(Records from a collection)
_ _ _ _ _ _ _

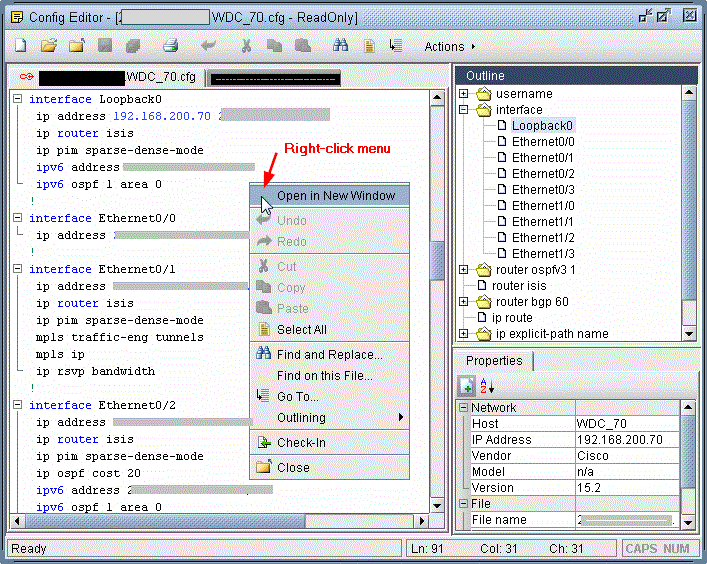Image resolution: width=707 pixels, height=564 pixels.
Task: Click the Open folder toolbar icon
Action: [x=48, y=46]
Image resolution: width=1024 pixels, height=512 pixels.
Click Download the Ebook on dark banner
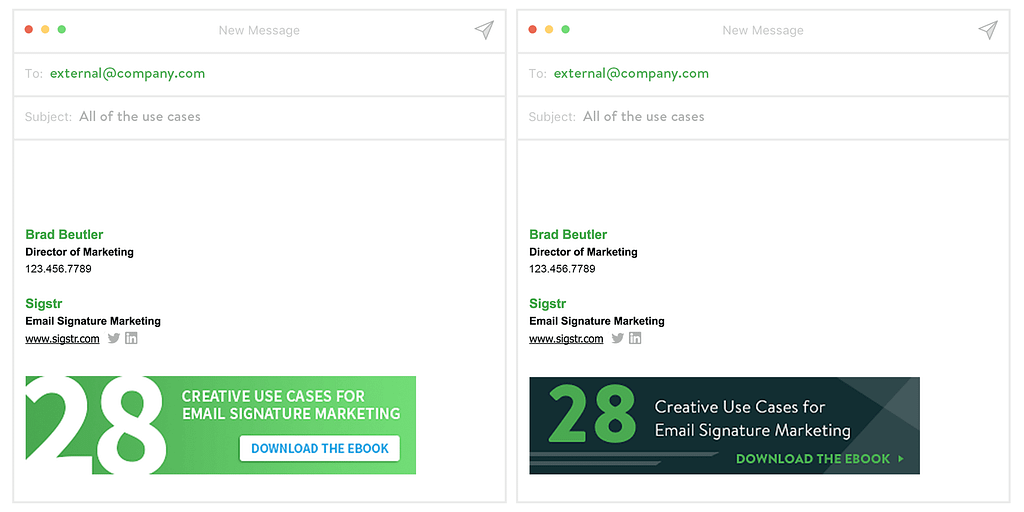(x=820, y=459)
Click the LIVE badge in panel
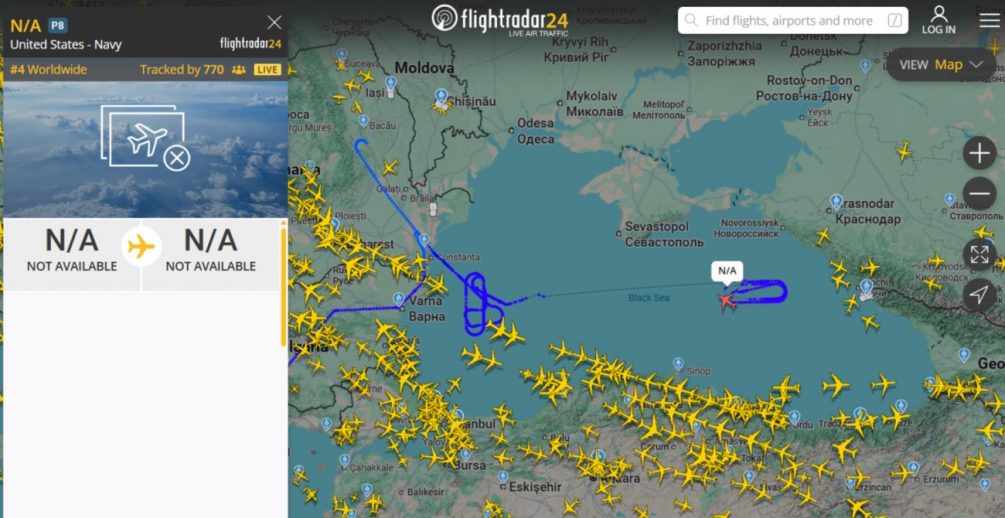The image size is (1005, 518). tap(267, 70)
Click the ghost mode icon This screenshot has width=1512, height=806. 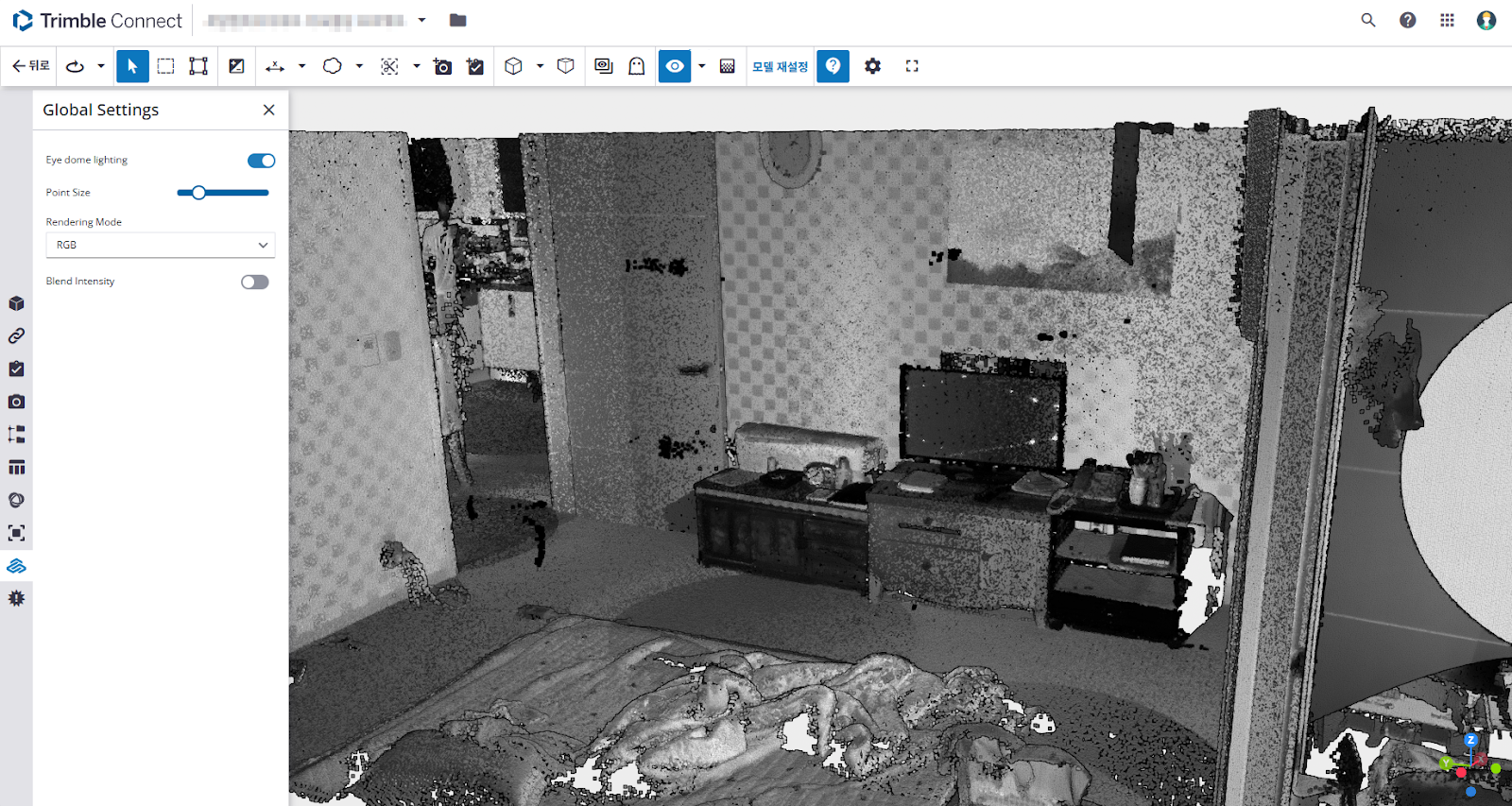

_ _ _ _ _ _ _

Instructions to follow: Retype the lines exactly as they appear, beginning with the line that contains "Click the LIVE badge in panel" and ending with the final line of the entries, and omit the pictures.

Result of this exercise:
Click the LIVE badge in panel
The image size is (1005, 518). tap(267, 70)
Click the ghost mode icon This screenshot has width=1512, height=806. 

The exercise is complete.